**PROMPT:** Go through the material below and return each line with the string "pixels" in it.
─── TASK MATERIAL
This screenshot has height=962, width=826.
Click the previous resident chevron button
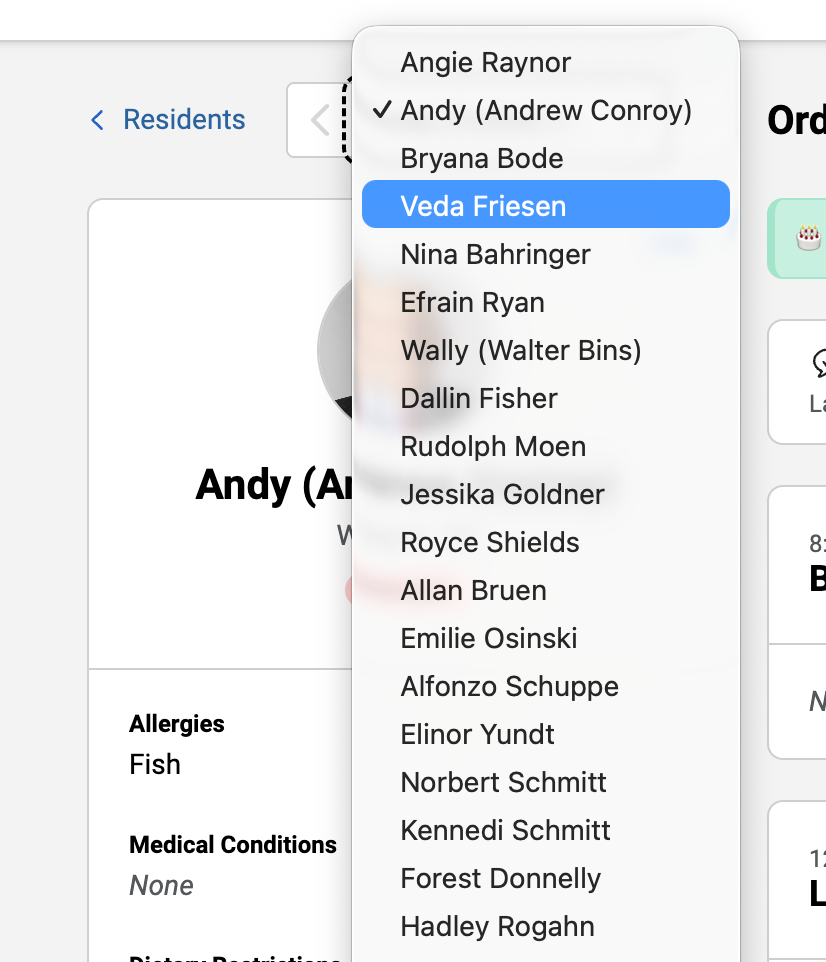tap(318, 121)
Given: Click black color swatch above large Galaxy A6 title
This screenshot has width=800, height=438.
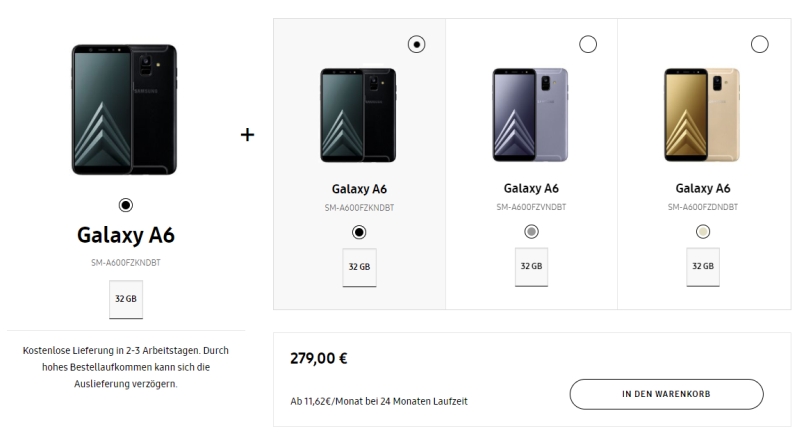Looking at the screenshot, I should 125,205.
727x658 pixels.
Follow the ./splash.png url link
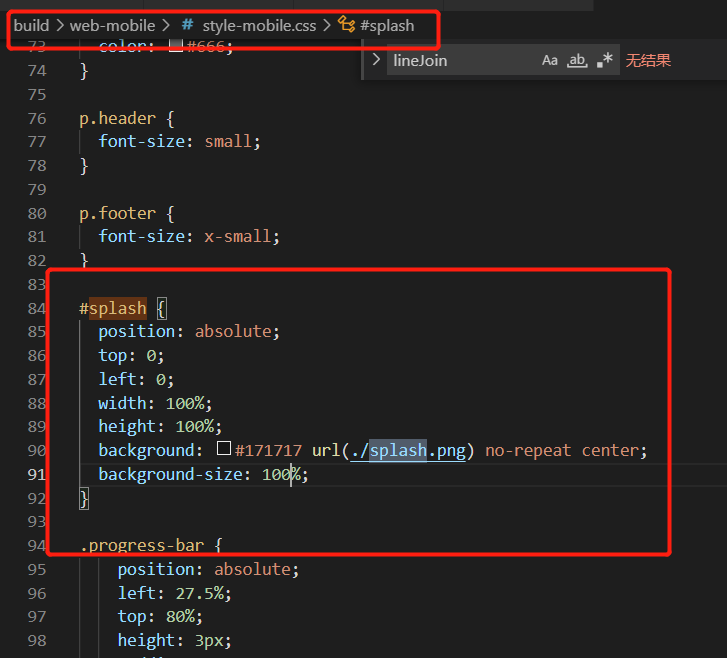tap(408, 450)
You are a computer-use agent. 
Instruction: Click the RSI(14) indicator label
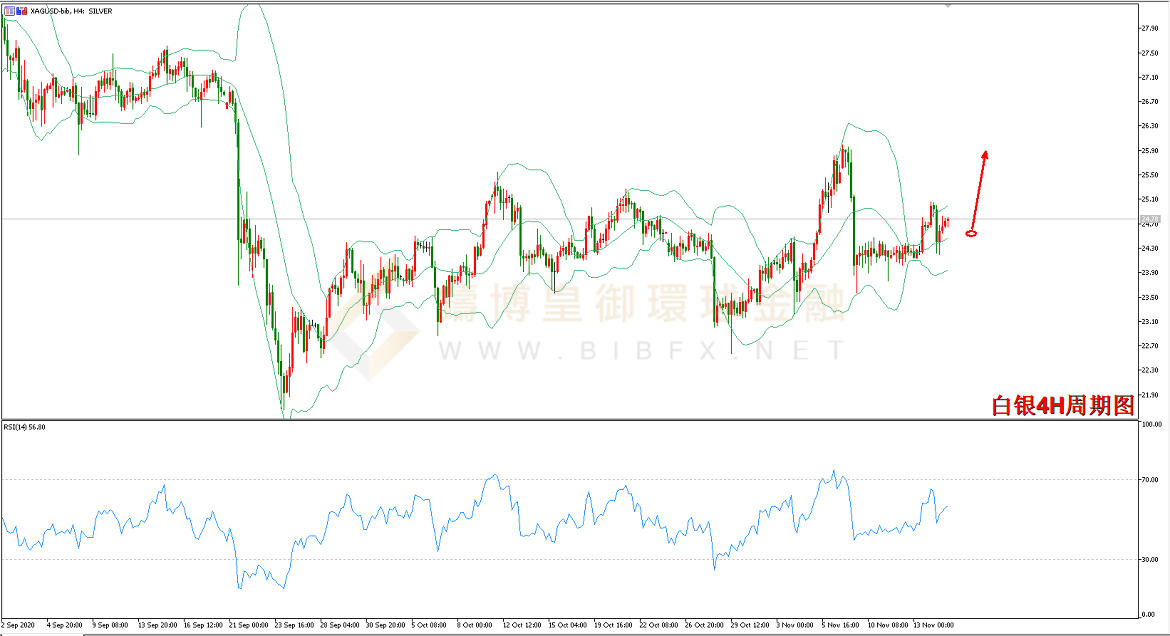tap(26, 427)
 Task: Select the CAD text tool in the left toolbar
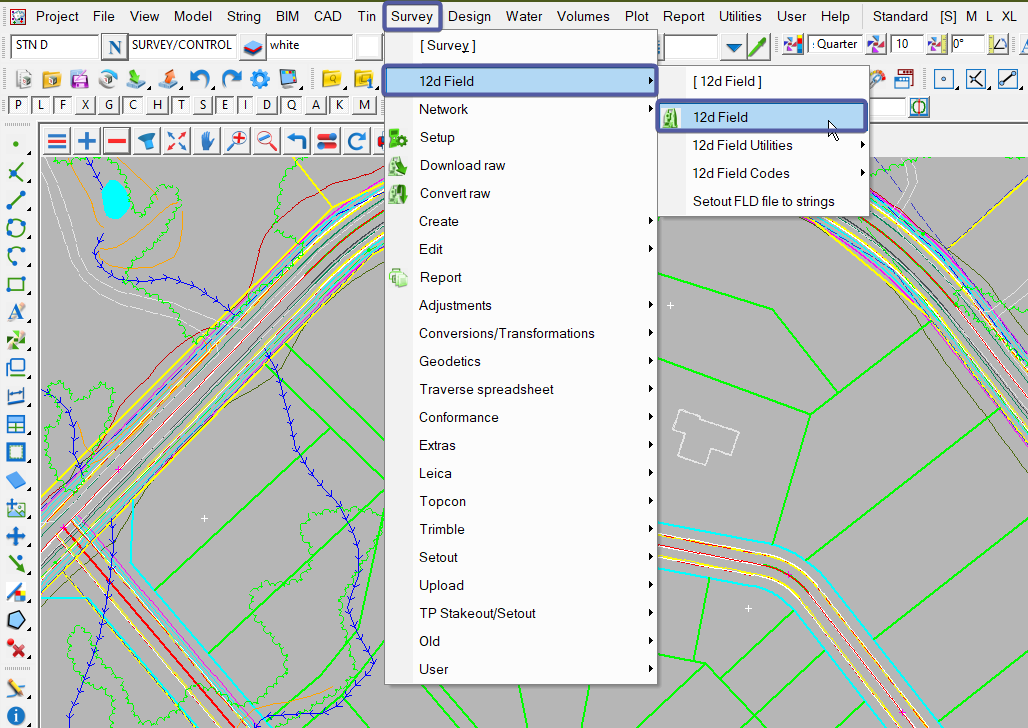pos(16,312)
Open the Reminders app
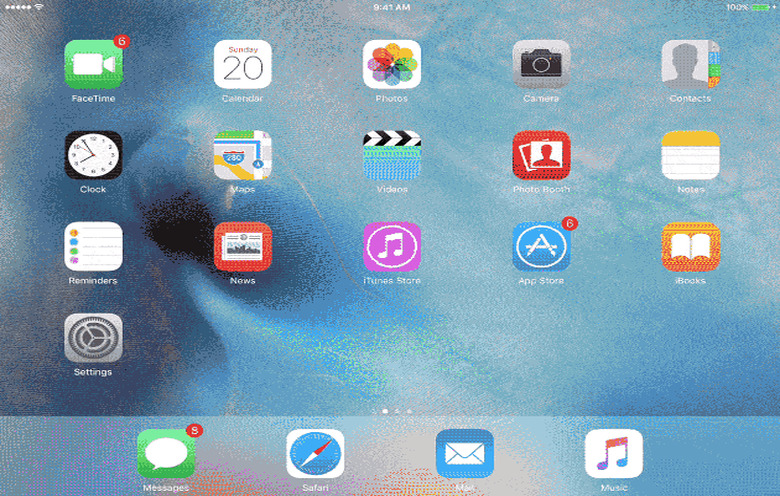Screen dimensions: 780x496 click(93, 246)

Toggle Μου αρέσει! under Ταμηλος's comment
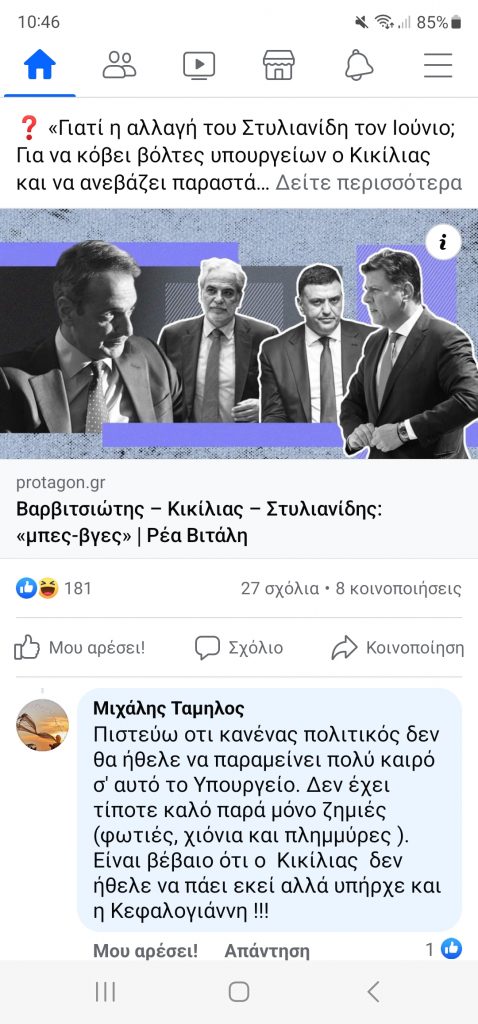coord(145,951)
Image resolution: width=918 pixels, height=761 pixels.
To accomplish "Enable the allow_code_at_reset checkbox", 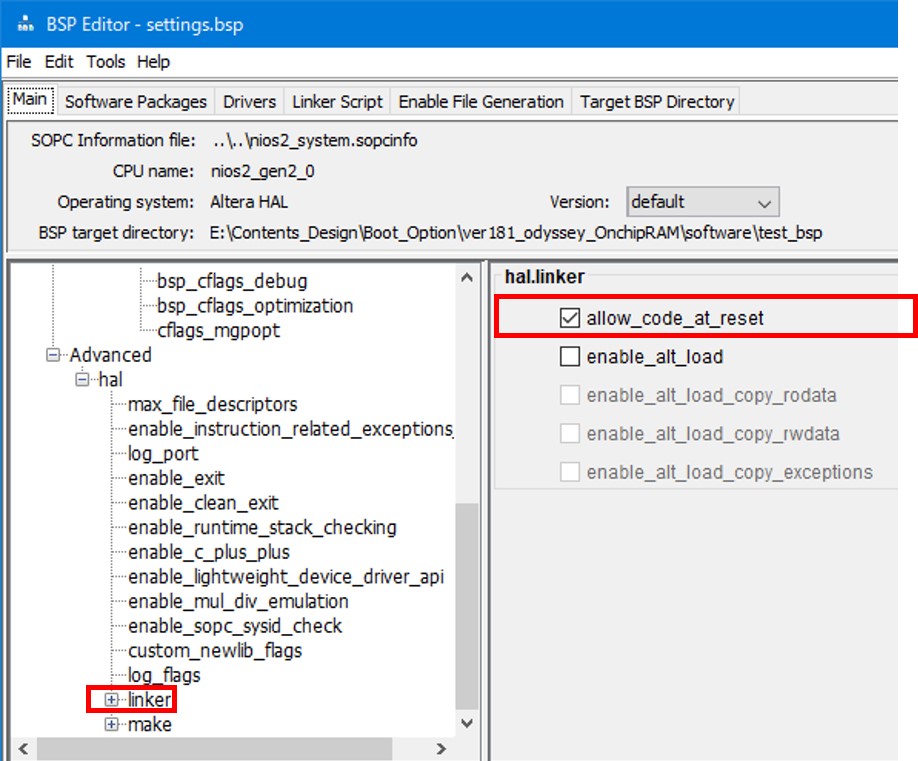I will [x=570, y=318].
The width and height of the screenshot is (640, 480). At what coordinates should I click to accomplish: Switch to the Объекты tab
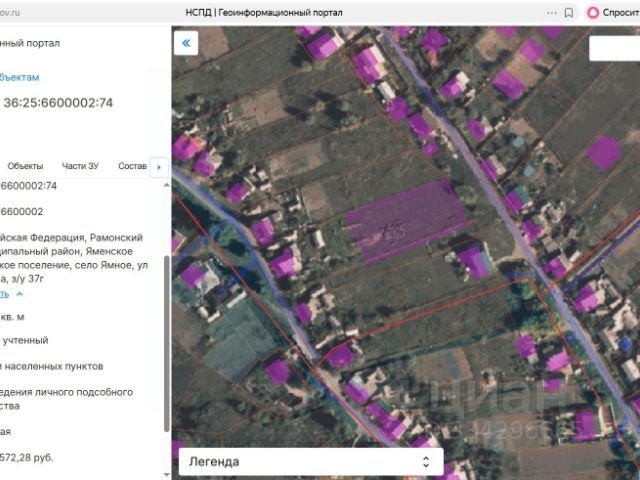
──────
**ANSWER BOX:**
727x658 pixels.
Image resolution: width=918 pixels, height=761 pixels.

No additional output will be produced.